Negotiate total compensation, not just base salary. Most dermatology NP job postings lead with base salary, but total compensation includes CME allowance (typically $500–$7,500 annually in derm), malpractice coverage (paid by 96% of employers per JCAD survey), retirement match, and productivity bonuses. A $110,000 base with a $12,000 CME/conference benefit and a 4% retirement match is a materially better package than a $115,000 base with minimal benefits. Ask for the total compensation picture before comparing offers.
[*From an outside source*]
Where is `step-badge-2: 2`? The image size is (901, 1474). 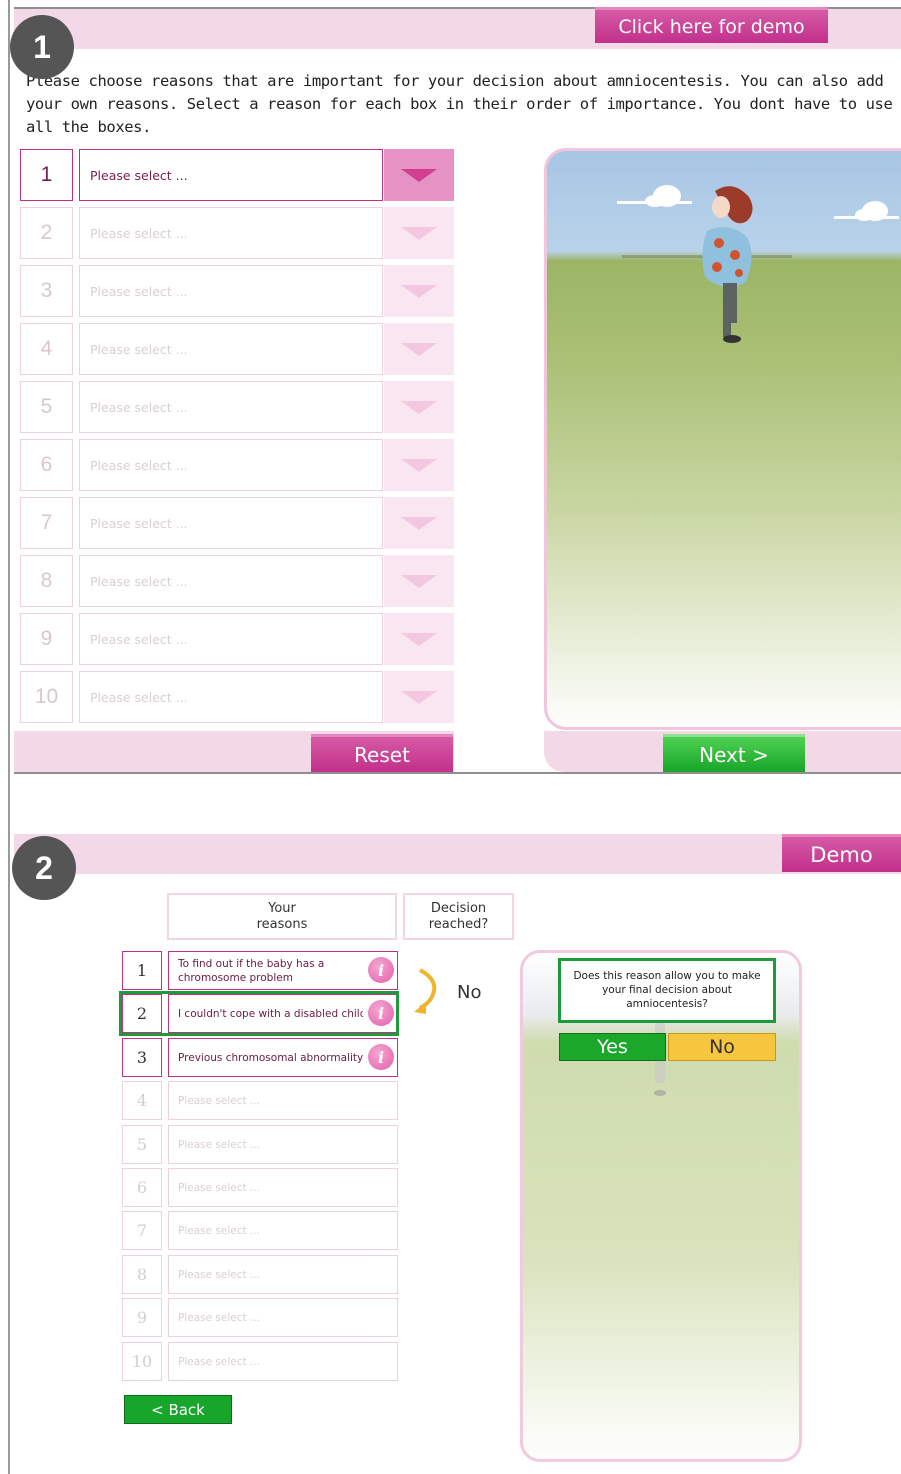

Frequently asked questions
Is dermatology a high-paying NP specialty? At entry and mid-career levels, dermatology NP salaries are modest relative to other NP specialties — typically below FNP median and well below PMHNP or oncology NP averages. At the top of the specialty — high-volume cosmetic and surgical derm, production compensation models — the ceiling is competitive with or exceeds most NP specialties outside of CRNA. The range is wider than most salary guides convey.
Do dermatology NPs earn more than dermatology PAs? Data from the JCAD Workforce Survey combines NPs and PAs, making direct comparison difficult. Historically, PAs entered dermatology earlier and held the CAQ-Derm credential with longer market recognition, which gave PAs a modest salary advantage. That gap has narrowed as DCNP visibility has grown and employers have more experience hiring dermatology NPs. In practice, compensation depends more on experience, procedure volume, and negotiation than on NP vs. PA credential.
What is the starting salary for a dermatology NP? New-grad dermatology NP positions typically start at $85,000–$105,000 depending on state and employer type. Academic medical center positions may start higher ($100,000–$115,000) with stronger structured onboarding; private practice entry roles can be lower, particularly if the practice is in a lower cost-of-living market.
How does DCNP certification affect salary? Directly, through certification differentials of $2,000–$4,000 annually at many academic and larger private employers. Indirectly, through access to senior and lead NP roles that pay $15,000–$30,000 more than staff positions. DCNP certification is also required by some academic dermatology departments for promotion — making it a prerequisite for the most significant salary step-ups available within a single employer.
Can dermatology NPs earn more than $200,000? Yes. High-volume cosmetic derm NPs in production-compensated positions in major urban markets — particularly those managing significant injectable and laser procedure revenue — reach $200,000–$250,000 and above. The JCAD survey found 23% of combined NP/PA respondents earned more than $200,000. This is not representative of the average or entry-level derm NP market, but it is a real ceiling for experienced practitioners in the right settings. See the nurse practitioner salary guide for context on NP earnings across all specialties.